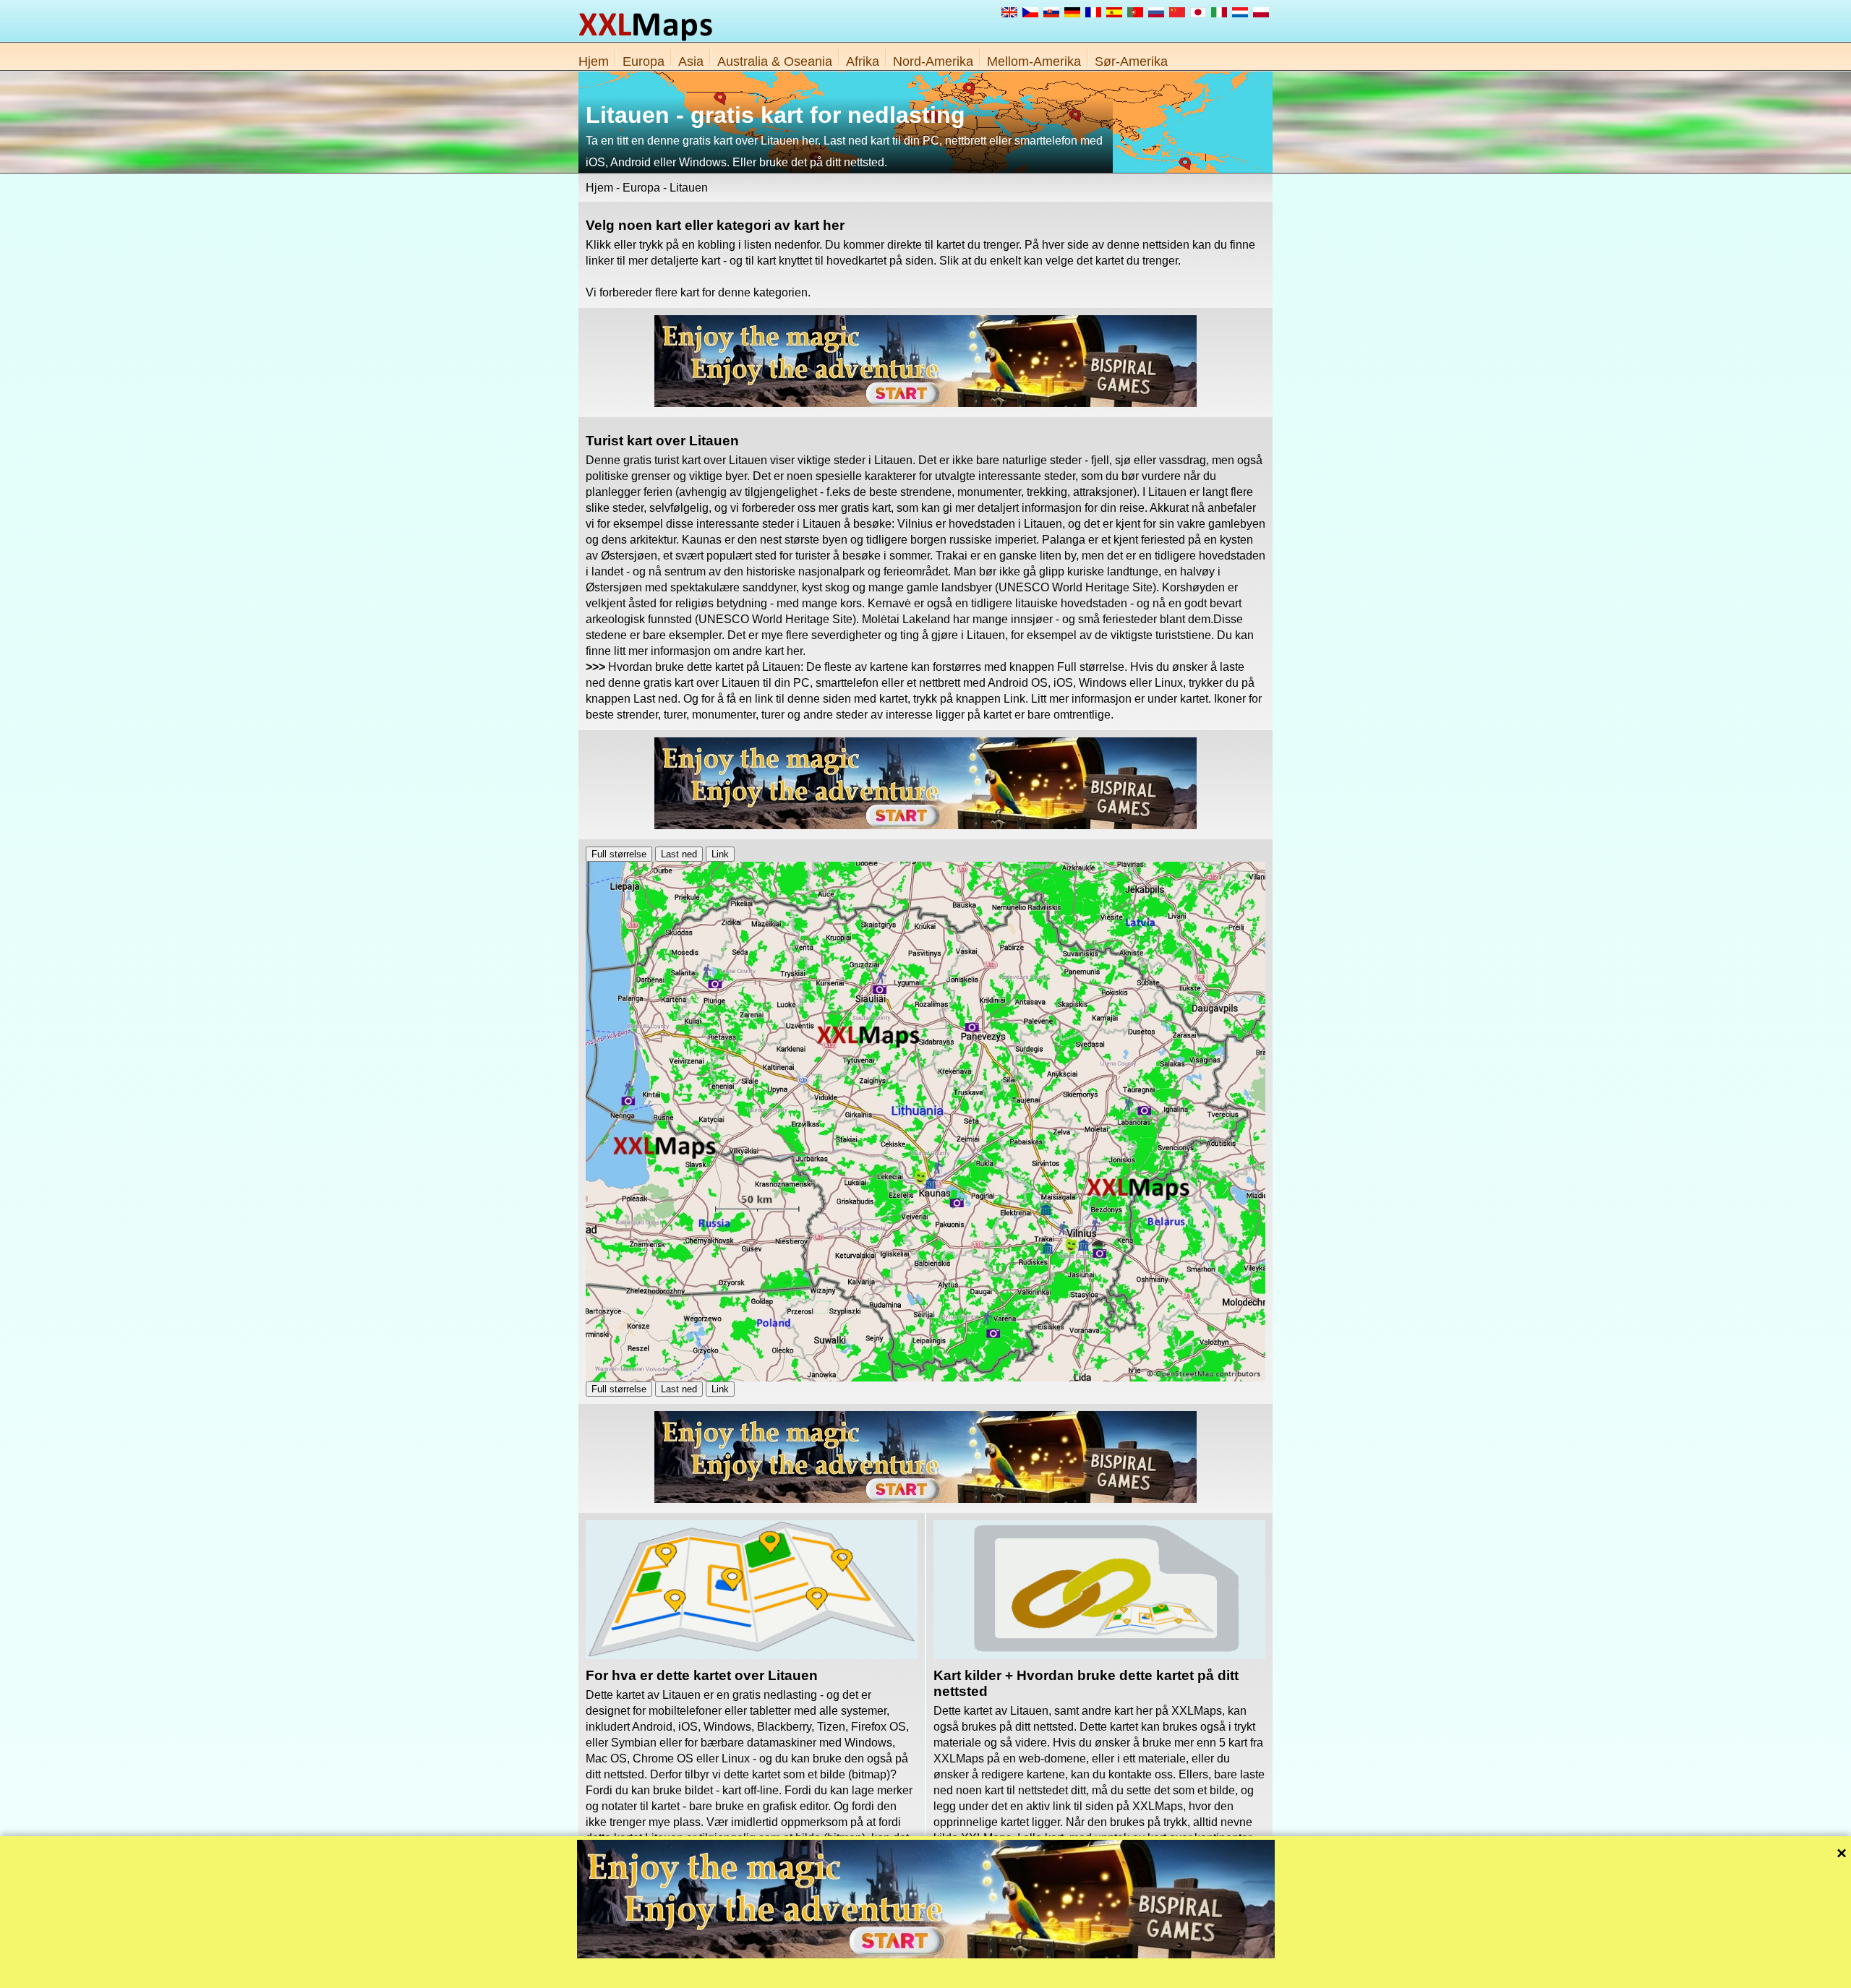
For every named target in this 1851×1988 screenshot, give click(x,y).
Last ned (679, 854)
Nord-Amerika (933, 61)
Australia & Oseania (774, 61)
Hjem (593, 61)
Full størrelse (618, 854)
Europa (643, 61)
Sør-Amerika (1131, 61)
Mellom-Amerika (1034, 61)
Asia (691, 61)
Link (720, 854)
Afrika (862, 61)
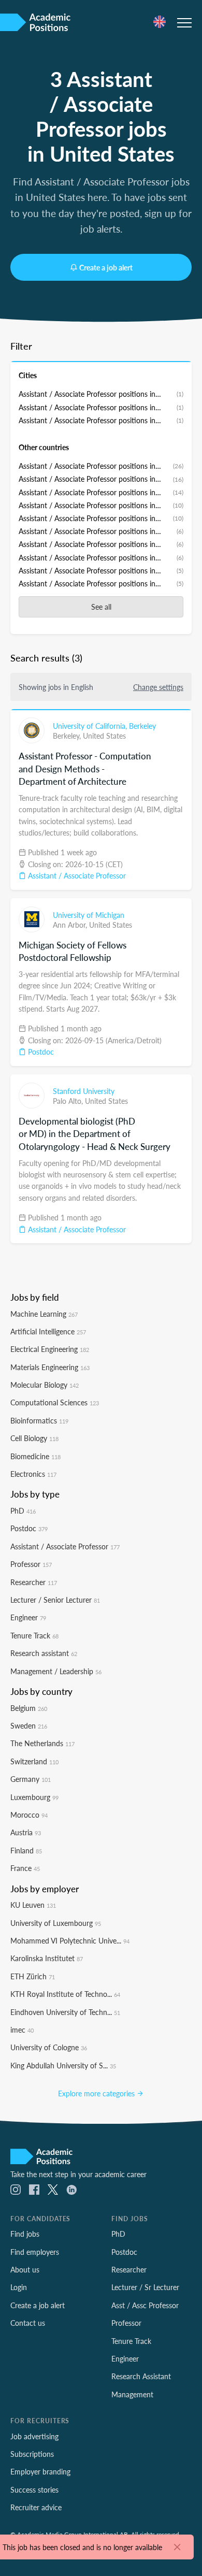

● ● ● ● ● ● ●

_Aim of the task:_ Please print every record above exactly, but leave the pictures out.

_Solution for this problem:_
For every named target in this 1851×1988 screenshot, give click(x,y).
Last ned (679, 854)
Nord-Amerika (933, 61)
Australia & Oseania (774, 61)
Hjem (593, 61)
Full størrelse (618, 854)
Europa (643, 61)
Sør-Amerika (1131, 61)
Mellom-Amerika (1034, 61)
Asia (691, 61)
Link (720, 854)
Afrika (862, 61)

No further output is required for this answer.